- Born: 17 November 1936 (age 89) Mukden, Manchukuo (present day Shenyang, China)
- Occupation: Actor
- Years active: 1955–present

= Hisashi Igawa =

Japanese actor (born 1936)

Hisashi Igawa (井川比佐志; born 17 November 1936) is a Japanese actor who has appeared in such films as Akira Kurosawa's Dodesukaden, Ran and Madadayo.
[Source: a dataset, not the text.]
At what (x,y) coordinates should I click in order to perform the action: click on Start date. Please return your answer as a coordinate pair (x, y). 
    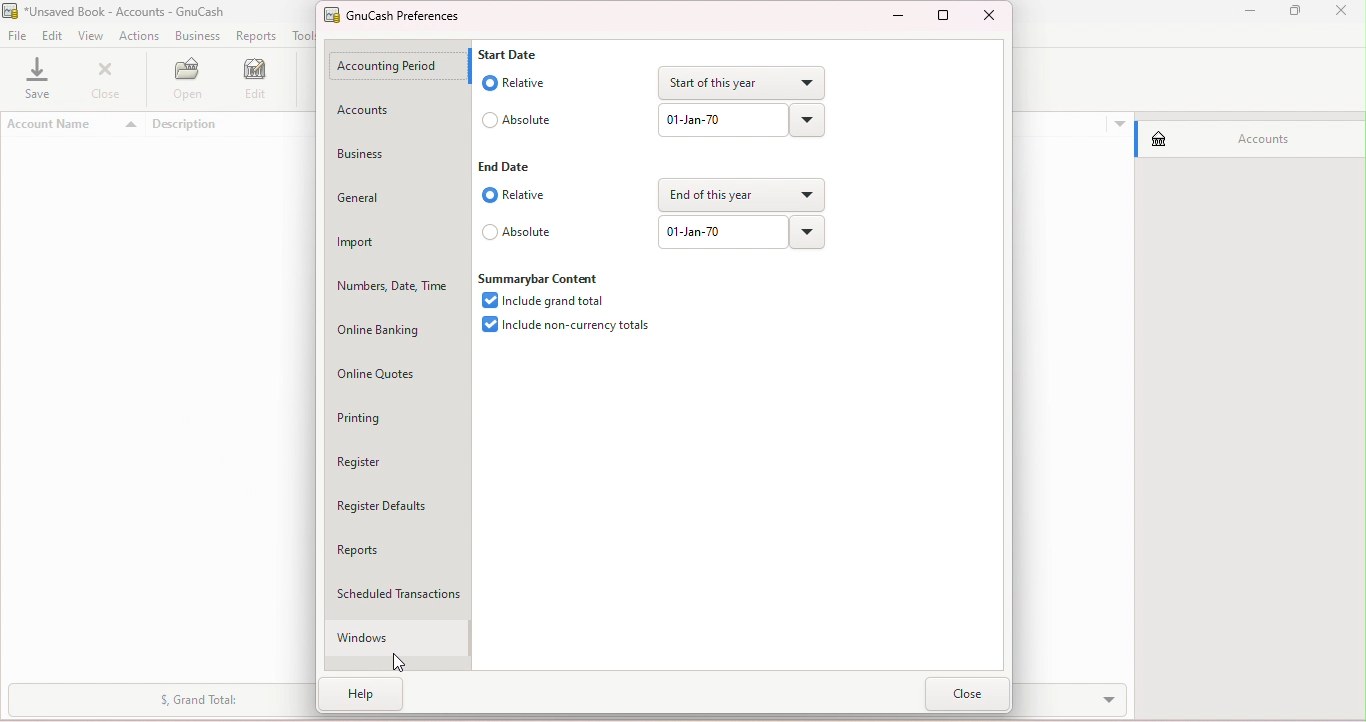
    Looking at the image, I should click on (517, 53).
He starred in Abe Kōbō's production of The Man Who Turned Into A Stick, a surrealist play, in 1969.

==Selected filmography==

===Film===

| Year | Film | Role | Notes | Ref. |
| 1962 | Harakiri | Retainer |  |  |
| Pitfall | A miner | Lead role |  |
| 1966 | The Face of Another | Man with Mole |  |  |
| Zatoichi's Pilgrimage | Eigoro |  |  |
| 1969 | Goyokin | Takeuchi Shinjiro |  |  |
| 1970 | Where Spring Comes Late | Seiichi Kazami |  |  |
| Dodes'ka-den | Masuo Masuda |  |  |
| Tora-san's Runaway | Tsuyoshi Kimura |  |  |
| 1972 | Summer Soldiers |  |  |
| 1975 | The Fossil | Funazu |  |  |
| The Gate of Youth | Park |  |
| 1976 | Fumō Chitai |  |  |  |
| 1977 | The Far Road |  |  |  |
| 1978 | Double Suicide of Sonezaki |  |  |  |
| 1979 | Gassan | Iwazo |  |  |
| 1985 | Ran | Shuri Kurogane |  |  |
| Tampopo | Running Man |  |  |
| 1986 | Lost in the Wilderness | Osamu Uemura |  |  |
| 1987 | Hachiko Monogatari | Maekawa |  |  |
| 1988 | Tokyo: The Last Megalopolis | Ryokichi Tagami |  |  |
| 1990 | Dreams | Nuclear Plant Worker |  |  |
| Boiling Point | Otomo |  |  |
| 1991 | Rhapsody in August | Tadao |  |  |
| 1992 | Luminous Moss | prosecutor |  |  |
| 1993 | Madadayo | Takayama |  |  |
| 1998 | Bullet Ballet | Kudo |  |  |
| 2000 | After the Rain | Kihei Ishiyama |  |  |
| 2002 | Letters from the Mountains |  |  |  |
| 2004 | Half a Confession | Keiichi Fujibayashi |  |  |
| 2005 | Yamato | The Chairman |  |  |
| 2006 | The Professor's Beloved Equation | Housekeeper Agent |  |  |
| 2009 | Mt. Tsurugidake | Nagamaru Saeki |  |  |
| 2010 | Villain |  |  |  |
| 2015 | Have a Song on Your Lips |  |  |  |
| 2022 | The Pass: Last Days of the Samurai |  |  |  |

===Television===

| Year | Title | Role | Notes | Ref. |
|---|---|---|---|---|
| 1983 | Tokugawa Ieyasu | Okuhara Shinjūrō | Taiga drama |  |

==Honours==
- Medal with Purple Ribbon (2002)
- Order of the Rising Sun, 4th Class, Gold Rays with Rosette (2008)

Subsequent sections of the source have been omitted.